Washington was quick to hop aboard the trend with the Number 68 Project, the brainchild of cultural director Hosan Lee and culinary director Jill Richmond. The all-inclusive “Cultural Dinner Series” ran every Sunday from February through April with each meal consisting of five to seven courses with beverage pairings. The project’s mission, according to its website, was to use “food and drink as a vehicle to bring people together for the sake of meaningful dialogue around the dinner table,” with each evening structured around the exploration of a theme selected from a fortune cookie. In order to request an invitation to a Number 68 Project dinner, prospective diners were asked to answer questions such as “What is your idea of earthly happiness?” and “Living or dead, who would you invite to your ideal dinner party?”
Any Georgetown student, especially one who has applied to an internship or a job, is no stranger to questions like the ones required to earn a coveted seat at the Number 68 Project dinner table. Over-achievers that we are, I doubt there is more than a handful of us who haven’t written from the perspective of our favorite color or explained what we would do with the superpower of our choosing at least once or twice. Unlike the standard cover letter, these questions aim to dig into our psyche and reveal just how witty, creative, and smart we really are.
Selection and elitism has always been an inherent part of nearly every group; everything from sports teams to college admissions to Greek societies has some form of application and acceptance or rejection process. However, when everyone is running marathons, acing the SATs, and meeting a general standard of financial security, how can anyone hope to stand out? And on the reverse side, how can an organization hope, with so many over-qualified applicants, to attract and secure the cream of the crop?

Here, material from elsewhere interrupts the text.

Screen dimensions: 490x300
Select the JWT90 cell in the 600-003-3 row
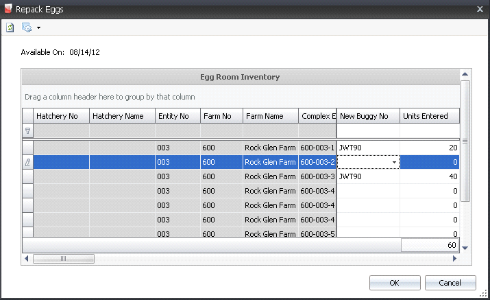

What we face in the microcosm of university life—and later the professional world—is a hyper-aware sense of competition that is no longer necessarily based on the traditional foundation of wealth, class, or even hard work. Even more than in the meritocracy of the past few decades, in our society, success depends on a hybrid fusion of all of these elements. In a market overstocked with top-tier students, top-paying jobs, and top-end chefs, one answer that has become more prevalent is a sense of modern elitism. It’s a standard principle of supply and demand: by limiting the availability of a position you instantly up your ante. In fact, though, by limiting the appearance of supply, organizations have made themselves more exclusive and therefore more desirable.
All of this is self-perpetuating. The more elite clubs attract the more elite people who then lend their status as proof of a given society’s, restaurant’s, or school’s superior nature. Once a niche gains a certain amount of credibility, it has the potential to accumulate interest until it reaches mythological proportions—just look at the secret societies of the nation’s top universities, or the Freemasons. Are we, in buying into this elitism, creating a caste system for ourselves? And, even more troublingly, if we hope to succeed in our goal-driven society, do we have a choice but to keep working toward these coveted spots?
The very fact that these elite, secret, or invite-only opportunities are becoming more prevalent puts the power in our hands. Today’s elitism is far more ambiguous and far less concrete. To “Request an Invite” to dine with the Number 68 Project, all you have to do is go to their website and fill out a simple questionnaire. As the Chinese fortune cookie at one of the events read: “If you always do what you’ve always done, you’ll always get what you’ve always gotten.” If this new elitism is purporting the notions of innovation, change, experimentation, and self-betterment, then sign me up.
Look who’s coming to dinner: An open invite to new elites
By Emma Forster
April 28, 2011
This is an incredibly enticing idea.
Contemporary intellectuals and thinkers oftentimes find themselves at a loss for companionship and mentally stimulating (and sometimes competitive)conversations. Many are too shy, brooding, or simply afraid to state their opinions for fear of appearing foolish.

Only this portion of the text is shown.